Below, Lisa Nordquist, self-care expert, ACE certified personal trainer, author of “Love Yourself Fit,” and of course, a mom, shares tips that will help you teach your kids to build healthy habits by adding fun, exciting twists to fitness activities and nutritious foods.
1. Make a Fam Plan
“Enlist your kids to help you plan meals, and then shop and cook for the meals,” Nordquist explains. “If they get to pick, they'll be much more inclined to participate and help — and much more interested in eating it all. If they pick less healthy foods, put them online to research alternative, healthier recipes.”
She also suggests using cultures from your kid’s favorite movies as a basis for finding fun new recipes. “Try to create or find a recipe from that culture, like French for Cinderella or Middle Eastern for Aladdin,” she said. “This is a fabulous learning opportunity.”
2. Check Yourself
“You are the role model for your kids. Your kids will observe and imitate your behavior and attitude about bodies, health, food and exercise, either today or when they become adults,” Nordquist said. “Be considerate of this in your actions and speech. Watch what you say to yourself and watch what you say about yourself, your body, food and exercise in front of your kids. If you're calling yourself fat or saying you need to lose weight, you are teaching them how to perceive themselves in the same way.”
3. Snack Stockpile
“If kids are full-on up for the ‘Fam Plan,’ then let them pick out what they will have for snacks all week, too,” Nordquist suggests. “Give them general parameters to work with.” For example, each day must have a fruit and a protein, she explained, and let them write or set out their choices.

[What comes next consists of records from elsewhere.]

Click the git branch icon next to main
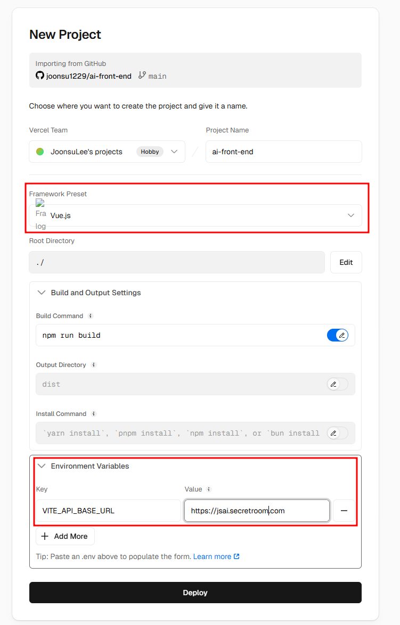 [142, 76]
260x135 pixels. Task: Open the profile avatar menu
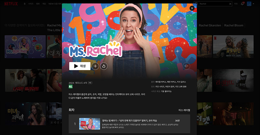pyautogui.click(x=250, y=4)
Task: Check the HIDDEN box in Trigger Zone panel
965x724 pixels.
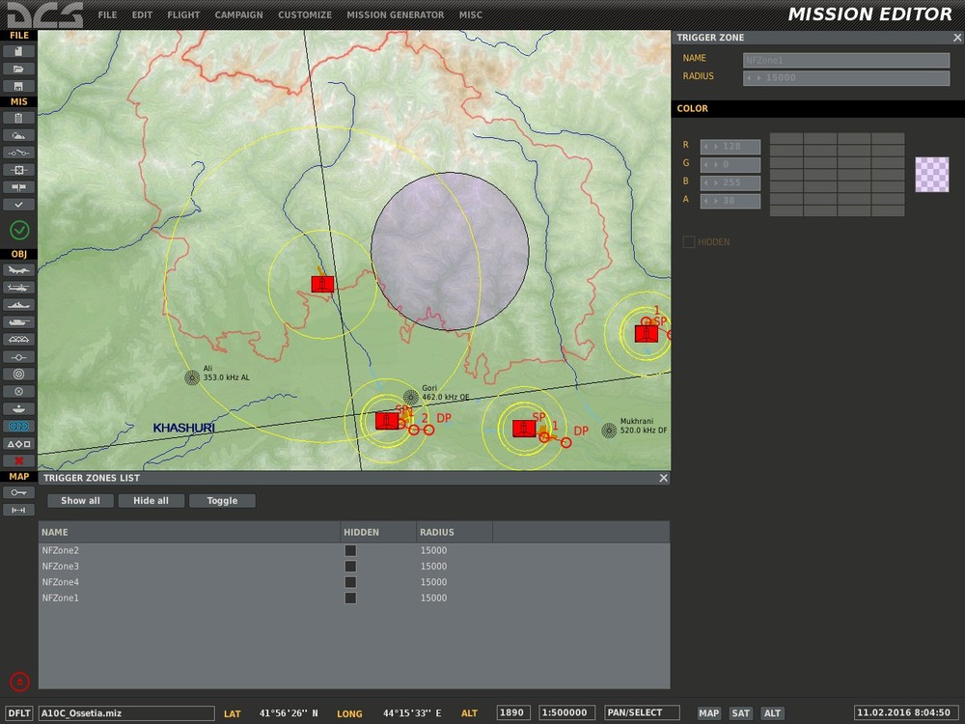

“Snacks chosen must be reserved for them, in other words don't use the carrots they chose in soup for dinner, but set them aside so each kid has access to his or her own snacks,” Nordquist explained. “This teaches healthy choices, but empowers each kid to make his or her own choice which creates a feeling of freedom with healthy foods.”
4. Grocery Store Games
Nordquist says this is one of her favorite tips because it’s so much fun.
“Take kids to the store and play age-appropriate games with everything from finding the rainbow colors in each aisle (toddlers) to who can pick the healthiest food (based on labels) in each isle (9+),” she said. “Turn kids loose in the produce department with the assignment of picking out a fruit or veggie in each color of the rainbow. Each choice must be promptly returned to cart to be accepted into the cart rainbow.”
Nordquist said her kids particularly love this game and usually end up wanting to eat the foods they chose.
“This is the easiest way to work in some exercise as well as some interpersonal communication and connection with your kids,” Nordquist said. “Before dinner, three to five nights a week, get everyone together, leash the dog and go for a short walk. Once you're all in step, ask a specific question like ‘What was the funniest thing that happened today?’ or ‘What is the nicest thing you did for someone today?’”
Nordquist says this allows you to connect with your kids while in motion, and with these types of questions you're much more likely to get a full answer compared to if you simply ask ‘How was your day?’
6. Try Two minutes of ‘Grat-2-tude’
“Guide your kids and try this yourself, too,” Nordquist said. “Take two minutes before bed to write or talk about at least two things about your body for which you are grateful, like your heart beat, immune system or pretty eyes. Second, write or talk about two little ways you treated your body better today.” Her examples included: “I listened to my body” or “I took the stairs, not the elevator.”
“Redirecting thoughts about your body to gratitude and acknowledgement will seed that mindset and more thoughtful, healthy behaviors,” Nordquist said.
7. Love Will Move Mountains
“People mistakenly believe holding disdain or loathing will help us change our behavior in regards to our bodies,” Nordquist explained. “But the opposite is true. You take good care of the things you value and love, and you appreciate them more. Your positive feelings toward your body will move and change your body. At the very least, aim for kindness and respect of your body and all that it does for you each day — most of which you are unaware. Teach your child to love their bodies and they will respect and care for themselves. Teach them to hate and judge it, and they will grow up struggling with food, fat and fitness.”
8. Outings with Exercise
“Everyplace you go with your kids is an opportunity to exercise,” Nordquist said. “The beach, the park, the museum, the zoo, horseback riding. Turn your would-be lazy days into movement-packed fun excursions. Play tag at the beach, go for a day hike with a picnic or walk to your local park and do an obstacle course on the equipment. This is a great opportunity for parents to have fun and exercise while creating connections with their kids.”